As US equities climb toward the 62% retracement mark, Hirst said we are carving out a rebound, but we could overshoot, so taking a short position presents a lot of risk and is a hard trade to hold.

“My preference overall is to go to other countries where there are simpler opportunities and you’re not fighting against what is a tsunami of liquidity,” he said.

Hirst is looking at the JPMorgan EMFX index, which has been grinding around all-time lows over the past few weeks, and said that investors may want to play the currencies that have already broken down, where dollar strength is on your side, like the currencies of Mexico, South Africa, and Brazil.

“If you pick out one or two of the commodity-reliant currencies, that’s a much safer way of playing the macro than being short the S&P where you’re battling against the Fed as well,” he said.

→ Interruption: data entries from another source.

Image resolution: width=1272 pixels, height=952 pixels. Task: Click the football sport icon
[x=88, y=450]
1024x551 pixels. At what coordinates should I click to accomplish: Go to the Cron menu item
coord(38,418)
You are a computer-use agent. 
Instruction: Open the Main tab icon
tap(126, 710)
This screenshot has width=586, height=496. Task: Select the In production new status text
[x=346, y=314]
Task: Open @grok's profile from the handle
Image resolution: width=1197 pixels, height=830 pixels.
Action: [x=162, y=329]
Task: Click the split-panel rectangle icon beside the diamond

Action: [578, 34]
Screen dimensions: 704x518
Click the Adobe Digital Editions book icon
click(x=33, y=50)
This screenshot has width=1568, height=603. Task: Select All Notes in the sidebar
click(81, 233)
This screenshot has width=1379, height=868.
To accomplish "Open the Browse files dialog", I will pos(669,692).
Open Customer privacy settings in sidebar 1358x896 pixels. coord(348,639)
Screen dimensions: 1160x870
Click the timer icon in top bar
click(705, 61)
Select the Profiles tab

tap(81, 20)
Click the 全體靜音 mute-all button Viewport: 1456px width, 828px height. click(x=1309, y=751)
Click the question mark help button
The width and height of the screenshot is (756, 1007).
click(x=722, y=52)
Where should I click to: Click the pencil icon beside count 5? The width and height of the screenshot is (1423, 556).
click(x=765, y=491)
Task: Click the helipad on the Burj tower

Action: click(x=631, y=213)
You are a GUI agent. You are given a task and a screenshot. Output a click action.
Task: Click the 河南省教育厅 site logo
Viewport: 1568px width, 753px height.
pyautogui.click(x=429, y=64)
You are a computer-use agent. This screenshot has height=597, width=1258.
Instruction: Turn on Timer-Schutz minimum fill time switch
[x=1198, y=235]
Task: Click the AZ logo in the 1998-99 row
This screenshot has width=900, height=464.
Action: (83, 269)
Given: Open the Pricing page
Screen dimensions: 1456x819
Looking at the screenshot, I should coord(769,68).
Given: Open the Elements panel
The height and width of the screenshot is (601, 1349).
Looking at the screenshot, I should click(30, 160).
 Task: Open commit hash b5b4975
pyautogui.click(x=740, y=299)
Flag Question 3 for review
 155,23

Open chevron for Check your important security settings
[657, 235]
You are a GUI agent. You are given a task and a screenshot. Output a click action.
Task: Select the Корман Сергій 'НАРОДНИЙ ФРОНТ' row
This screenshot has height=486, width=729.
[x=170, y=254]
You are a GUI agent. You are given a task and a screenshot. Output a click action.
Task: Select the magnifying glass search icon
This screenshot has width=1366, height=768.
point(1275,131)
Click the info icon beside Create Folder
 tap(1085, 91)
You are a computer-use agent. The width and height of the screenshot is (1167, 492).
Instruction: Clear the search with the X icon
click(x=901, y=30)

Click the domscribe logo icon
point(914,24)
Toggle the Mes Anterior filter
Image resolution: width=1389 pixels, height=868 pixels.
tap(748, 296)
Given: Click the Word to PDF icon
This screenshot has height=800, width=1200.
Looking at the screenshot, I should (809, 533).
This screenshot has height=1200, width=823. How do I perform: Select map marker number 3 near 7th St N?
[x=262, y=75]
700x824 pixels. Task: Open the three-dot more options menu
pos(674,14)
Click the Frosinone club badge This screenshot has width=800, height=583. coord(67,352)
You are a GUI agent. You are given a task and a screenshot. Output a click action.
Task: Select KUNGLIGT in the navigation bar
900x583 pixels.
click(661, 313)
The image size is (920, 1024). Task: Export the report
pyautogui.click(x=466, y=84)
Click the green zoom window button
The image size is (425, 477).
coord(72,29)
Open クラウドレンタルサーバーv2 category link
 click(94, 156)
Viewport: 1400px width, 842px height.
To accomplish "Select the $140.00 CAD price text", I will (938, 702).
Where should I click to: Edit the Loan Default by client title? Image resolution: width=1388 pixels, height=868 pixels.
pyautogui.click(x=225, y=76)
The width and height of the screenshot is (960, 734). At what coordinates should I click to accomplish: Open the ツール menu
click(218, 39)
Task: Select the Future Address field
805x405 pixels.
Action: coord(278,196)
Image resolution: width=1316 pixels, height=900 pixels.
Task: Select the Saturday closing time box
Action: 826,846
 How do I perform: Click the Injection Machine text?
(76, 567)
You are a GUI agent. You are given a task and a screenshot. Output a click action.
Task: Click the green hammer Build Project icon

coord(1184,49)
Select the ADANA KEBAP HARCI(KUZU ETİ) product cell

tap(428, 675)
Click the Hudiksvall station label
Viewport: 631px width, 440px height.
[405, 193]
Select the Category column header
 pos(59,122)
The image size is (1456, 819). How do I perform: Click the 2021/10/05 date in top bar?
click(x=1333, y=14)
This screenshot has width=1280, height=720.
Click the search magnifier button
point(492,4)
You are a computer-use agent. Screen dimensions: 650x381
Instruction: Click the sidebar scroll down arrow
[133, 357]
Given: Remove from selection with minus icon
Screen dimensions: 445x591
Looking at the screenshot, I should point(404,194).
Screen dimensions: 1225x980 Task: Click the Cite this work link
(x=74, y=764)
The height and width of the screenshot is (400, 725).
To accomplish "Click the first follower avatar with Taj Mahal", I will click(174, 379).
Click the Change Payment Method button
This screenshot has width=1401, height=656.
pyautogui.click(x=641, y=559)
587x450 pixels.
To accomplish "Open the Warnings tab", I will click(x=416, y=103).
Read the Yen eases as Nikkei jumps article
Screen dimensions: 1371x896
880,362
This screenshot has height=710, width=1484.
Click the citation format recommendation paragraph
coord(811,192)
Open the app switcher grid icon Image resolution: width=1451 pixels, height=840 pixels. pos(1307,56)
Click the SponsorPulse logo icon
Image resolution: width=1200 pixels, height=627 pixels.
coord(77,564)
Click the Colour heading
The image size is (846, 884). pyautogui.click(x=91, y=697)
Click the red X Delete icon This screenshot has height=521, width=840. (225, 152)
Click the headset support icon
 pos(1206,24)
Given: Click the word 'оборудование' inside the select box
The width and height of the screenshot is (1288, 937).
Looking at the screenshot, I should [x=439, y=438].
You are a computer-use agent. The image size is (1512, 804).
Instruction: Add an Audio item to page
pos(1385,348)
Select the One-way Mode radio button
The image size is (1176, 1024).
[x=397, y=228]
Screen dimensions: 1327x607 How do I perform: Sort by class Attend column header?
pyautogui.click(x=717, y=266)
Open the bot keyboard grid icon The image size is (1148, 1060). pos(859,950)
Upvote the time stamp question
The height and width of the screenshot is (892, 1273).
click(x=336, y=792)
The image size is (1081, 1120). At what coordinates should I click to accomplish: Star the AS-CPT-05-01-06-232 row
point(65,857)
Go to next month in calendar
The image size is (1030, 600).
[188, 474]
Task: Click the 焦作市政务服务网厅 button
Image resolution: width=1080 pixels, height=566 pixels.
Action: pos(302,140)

Hirst also discussed CLOs and said there could be opportunity for a savvy investor to come in and pick up some things that look good after the downgrades come through. Often the best way to play is to pick up the distressed assets rather than chase the distressed assets down, he said.

Overall, pressures are building up underneath the liquidity provided by the Fed and while everyone is hoping for a quick recovery, Hirst said that the framework of how business is done and how we invest money has fundamentally changed, so markets remain vulnerable outside of central banks pumping the market.

We don’t have a lot of visibility going forward, there’s a lot of potential negativity to come that is not priced in, and a rebalancing may be in order, he said.

“The real world beyond the US equity market is showing us that there is a lot of pain.”